Eva-Maria Buch

Location 
Hochfeilerweg 23 a
District
Mariendorf
Stone was laid
07 March 2009
Born
31 January 1921 in Berlin
Occupation
Dolmetscherin
Excecuted
05 August 1943 in Plötzensee
Eva-Maria Buch was the only child of a fine-art painter, Walter Buch, and his wife Erna. She was born on 31 January 1921 in Berlin-Charlottenburg and grew up in Tempelhof, at Friedrich Franz Strasse 23. Her parents were practising Catholics for whom the arts were an important part of everyday life. In 1935 the family moved to Hochfeilerweg 23 (now 23a) in Mariendorf. Eva-Maria had a gift for music and languages and attended a private convent school, St. Ursula. In 1937 the school was forced to leave its premises in Linden Strasse and moved to Dahlem. In spring 1939 it was closed by the Nazis, preventing Eva-Maria from taking her leaving exams. She nevertheless worked toward a career as an interpreter by studying independently and at the Friedrich Wilhelm University’s Department of Linguistics and Interpreting. She also worked there as a language teacher in her spare time in order to contribute to the family income, since her father’s commissions were declining on account of his religious convictions. In addition, she filled in for a conscripted friend as an assistant in the second-hand department of the bookshop Gsellius at the corner of Mohren Strasse and Friedrich Strasse. Here she became friends with an equally devout fellow employee, Wilhelm Guddorf, who was a resistance fighter. He had been interned in Sachsenhausen concentration camp 1934-1939 for his activity in the German Communist Party (KPD) and had started working at Gsellius in 1940. Soon after his release, Wilhelm Guddorf had become involved in the “Red Orchestra” anti-Nazi resistance movement.
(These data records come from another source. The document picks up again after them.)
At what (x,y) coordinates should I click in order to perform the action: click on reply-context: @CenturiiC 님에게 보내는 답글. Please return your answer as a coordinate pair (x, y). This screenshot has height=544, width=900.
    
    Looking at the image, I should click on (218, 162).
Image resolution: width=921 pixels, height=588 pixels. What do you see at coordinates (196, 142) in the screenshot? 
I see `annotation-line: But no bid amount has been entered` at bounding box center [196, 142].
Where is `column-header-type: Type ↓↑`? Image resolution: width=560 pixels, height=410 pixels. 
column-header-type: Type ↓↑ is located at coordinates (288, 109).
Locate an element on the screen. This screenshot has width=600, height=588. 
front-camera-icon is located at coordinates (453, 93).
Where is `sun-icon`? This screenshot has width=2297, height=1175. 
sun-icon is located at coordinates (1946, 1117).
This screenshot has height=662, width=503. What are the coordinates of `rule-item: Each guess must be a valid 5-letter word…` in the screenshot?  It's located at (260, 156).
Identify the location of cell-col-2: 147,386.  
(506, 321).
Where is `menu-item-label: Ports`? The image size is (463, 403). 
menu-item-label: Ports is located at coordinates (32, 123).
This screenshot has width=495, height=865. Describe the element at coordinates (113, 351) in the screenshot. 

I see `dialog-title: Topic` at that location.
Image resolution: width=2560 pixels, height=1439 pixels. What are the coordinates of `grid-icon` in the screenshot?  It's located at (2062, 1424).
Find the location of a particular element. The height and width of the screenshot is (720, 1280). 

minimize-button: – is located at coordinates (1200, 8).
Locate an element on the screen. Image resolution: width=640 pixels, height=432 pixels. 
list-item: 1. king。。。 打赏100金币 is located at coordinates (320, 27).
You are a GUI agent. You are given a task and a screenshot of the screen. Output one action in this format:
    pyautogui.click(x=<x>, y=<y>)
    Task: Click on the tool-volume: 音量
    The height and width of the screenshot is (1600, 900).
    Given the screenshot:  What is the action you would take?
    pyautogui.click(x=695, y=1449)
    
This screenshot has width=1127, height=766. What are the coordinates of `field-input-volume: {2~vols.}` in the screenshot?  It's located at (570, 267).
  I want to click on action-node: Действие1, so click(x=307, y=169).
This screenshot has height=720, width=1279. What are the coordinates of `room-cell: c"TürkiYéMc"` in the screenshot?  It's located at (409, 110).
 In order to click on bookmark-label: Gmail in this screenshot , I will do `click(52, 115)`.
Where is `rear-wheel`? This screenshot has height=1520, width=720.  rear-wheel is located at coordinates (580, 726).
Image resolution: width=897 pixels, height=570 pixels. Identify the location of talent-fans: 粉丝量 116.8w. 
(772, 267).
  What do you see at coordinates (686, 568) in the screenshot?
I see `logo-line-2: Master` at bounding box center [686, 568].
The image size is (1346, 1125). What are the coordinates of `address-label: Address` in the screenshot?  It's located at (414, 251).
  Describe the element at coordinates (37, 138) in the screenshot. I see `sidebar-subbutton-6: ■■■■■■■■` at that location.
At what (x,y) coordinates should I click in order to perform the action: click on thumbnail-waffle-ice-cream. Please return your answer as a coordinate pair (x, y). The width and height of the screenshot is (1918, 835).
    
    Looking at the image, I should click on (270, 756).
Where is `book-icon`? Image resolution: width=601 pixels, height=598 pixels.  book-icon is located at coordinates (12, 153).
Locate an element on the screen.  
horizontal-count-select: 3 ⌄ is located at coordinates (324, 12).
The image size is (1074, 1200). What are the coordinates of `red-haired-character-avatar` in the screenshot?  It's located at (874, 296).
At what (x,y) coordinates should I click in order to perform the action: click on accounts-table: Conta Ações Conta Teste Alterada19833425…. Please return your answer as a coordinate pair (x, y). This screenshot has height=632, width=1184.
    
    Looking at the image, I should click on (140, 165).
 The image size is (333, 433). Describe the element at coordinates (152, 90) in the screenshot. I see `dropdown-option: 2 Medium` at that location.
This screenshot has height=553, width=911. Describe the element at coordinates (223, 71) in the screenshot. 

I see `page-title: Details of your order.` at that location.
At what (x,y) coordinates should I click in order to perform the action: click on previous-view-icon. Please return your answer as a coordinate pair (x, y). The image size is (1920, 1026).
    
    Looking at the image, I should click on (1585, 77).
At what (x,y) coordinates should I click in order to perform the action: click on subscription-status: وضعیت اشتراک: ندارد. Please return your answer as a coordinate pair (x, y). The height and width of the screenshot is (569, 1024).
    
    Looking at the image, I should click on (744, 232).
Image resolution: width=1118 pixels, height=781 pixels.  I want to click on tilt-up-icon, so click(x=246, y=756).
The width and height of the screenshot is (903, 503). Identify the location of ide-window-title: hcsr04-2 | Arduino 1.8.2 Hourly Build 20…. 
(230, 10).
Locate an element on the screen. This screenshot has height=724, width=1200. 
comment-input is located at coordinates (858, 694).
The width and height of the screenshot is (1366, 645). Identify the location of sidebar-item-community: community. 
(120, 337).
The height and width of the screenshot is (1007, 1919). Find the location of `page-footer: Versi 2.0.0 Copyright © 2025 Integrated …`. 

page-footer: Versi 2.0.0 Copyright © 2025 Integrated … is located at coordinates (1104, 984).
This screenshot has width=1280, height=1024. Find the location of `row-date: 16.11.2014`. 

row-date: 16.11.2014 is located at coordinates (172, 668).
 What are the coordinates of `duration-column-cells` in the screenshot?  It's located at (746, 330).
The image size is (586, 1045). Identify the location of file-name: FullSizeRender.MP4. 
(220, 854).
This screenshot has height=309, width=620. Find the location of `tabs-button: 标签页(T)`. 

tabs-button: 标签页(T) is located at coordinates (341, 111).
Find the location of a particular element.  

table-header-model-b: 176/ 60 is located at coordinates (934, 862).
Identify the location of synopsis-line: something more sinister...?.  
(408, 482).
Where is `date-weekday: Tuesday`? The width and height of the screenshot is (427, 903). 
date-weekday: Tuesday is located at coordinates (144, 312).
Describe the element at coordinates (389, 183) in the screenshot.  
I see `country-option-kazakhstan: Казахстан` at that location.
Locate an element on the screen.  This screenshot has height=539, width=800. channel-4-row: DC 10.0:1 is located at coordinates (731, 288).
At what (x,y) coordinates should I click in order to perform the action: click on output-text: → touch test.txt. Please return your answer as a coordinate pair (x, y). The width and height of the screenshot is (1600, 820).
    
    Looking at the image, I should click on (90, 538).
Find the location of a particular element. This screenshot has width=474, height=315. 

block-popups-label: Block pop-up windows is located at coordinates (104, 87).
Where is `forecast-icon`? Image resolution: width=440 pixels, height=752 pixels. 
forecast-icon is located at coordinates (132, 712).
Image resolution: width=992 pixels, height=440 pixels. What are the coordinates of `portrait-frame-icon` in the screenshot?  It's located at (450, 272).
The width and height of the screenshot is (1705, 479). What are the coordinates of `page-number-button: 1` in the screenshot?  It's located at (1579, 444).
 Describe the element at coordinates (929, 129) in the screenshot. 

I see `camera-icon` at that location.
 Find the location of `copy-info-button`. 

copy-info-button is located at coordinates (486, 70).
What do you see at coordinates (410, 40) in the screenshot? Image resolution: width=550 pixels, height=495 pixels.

Though previously non-political, Eva-Maria Buch soon resolved to join in the fight against the inhumane Nazi regime after conversations with her distinctly older colleague Guddorf. She helped the “Red Orchestra” as a linguistic expert but was not involved in any further illegal work. It is known that she translated a text for French-speaking forced labourers working in German armament factories into French, calling on them to sabotage. This flyer pointed out to the readers that it was their families who would be torn apart by the bombs they were making.

During a wave of arrests targeting members of the “Red Orchestra” in summer 1942, Eva-Maria Buch was among those hit. She was arrested by the Gestapo on 11 October in her parent’s home and taken into pre-trial confinement, where she was subjected to several questionings. Her case was heard 1-3 February 1943 in the Reichskriegsgericht, the high court of the German armed forces. The only evidence against her was the flyer she had translated into French. In order to protect the authors of the text, Eva-Maria claimed she had written it herself, for which she was sentenced to death. The judge found her to be “as sly as a Catholic and as hostile to the state as a Communist”. Her parents’ plea for clemency was rejected by Hitler personally.

Eva-Maria Buch died on 5 August 1943 at the guillotine in Ploetzensee. She was denied a burial; her body was transferred to an anatomical institute. But the letter she wrote to her parents on the day of her execution remains as a testament to her loving concern for her parents and calm assurance at the age of only 22.